The seven-city planning cohort can look forward especially to significant learning opportunities among experts and peers gathered at the C&NN 2016 International Conference and Cities & Nature Summit. The Children & Nature Network extends an open invitation to a wide variety of additional participants to attend the Conference and Summit including other city leaders, planners, public health advocates, field practitioners, and thought leaders committed to advancing policies, partnerships and programming for connecting children to nature.
Sarah Milligan-Toffler, Executive Director of C&NN, who will host the event in St.
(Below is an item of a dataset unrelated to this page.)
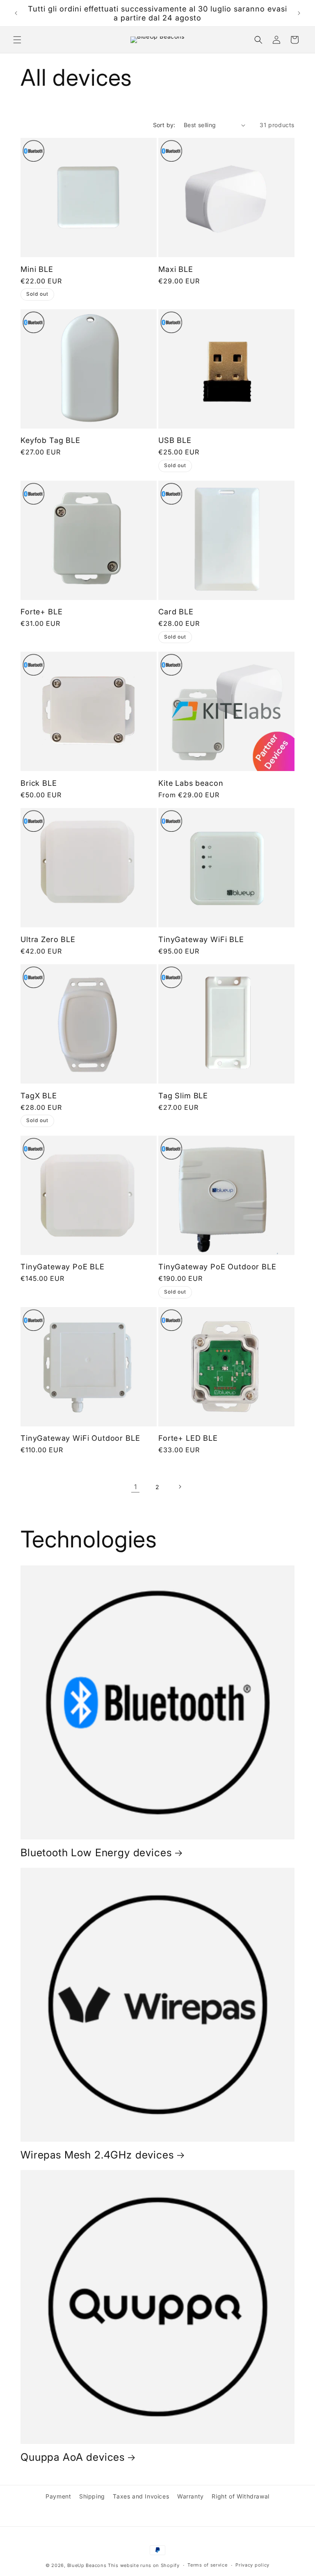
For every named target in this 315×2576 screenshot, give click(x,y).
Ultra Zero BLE (48, 939)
Paul, notes that “We look forward to convening leaders from around the world to advance access to nature in low-income communities.”
The Cities & Nature Summit portion of the conference will build on CCCN leadership academies that took place in October 2015, including attendees from the seven planning cohort cities plus nine other communities including Seattle, Washington; Salt Lake City, Utah; North Little Rock, Arkansas; St. Petersburg, Florida; Columbia, South Carolina; Charlotte, North Carolina; Knoxville, Tennessee; Pittsburgh, Pennsylvania; and New Haven, Connecticut. At the Leadership Academies, these sixteen teams joined with each other and national experts to explore strategies for providing children with equitable and abundant access to nature, with particular focus on children of color and low-income children.
OAK is partnering with the National League of Cities, Children & Nature Network, and Wilderness Inquiry as part of the Cities Connecting Children to Nature (CCCN) initiative, which helps city leaders and their partners develop and expand strategies to connect young people with nature.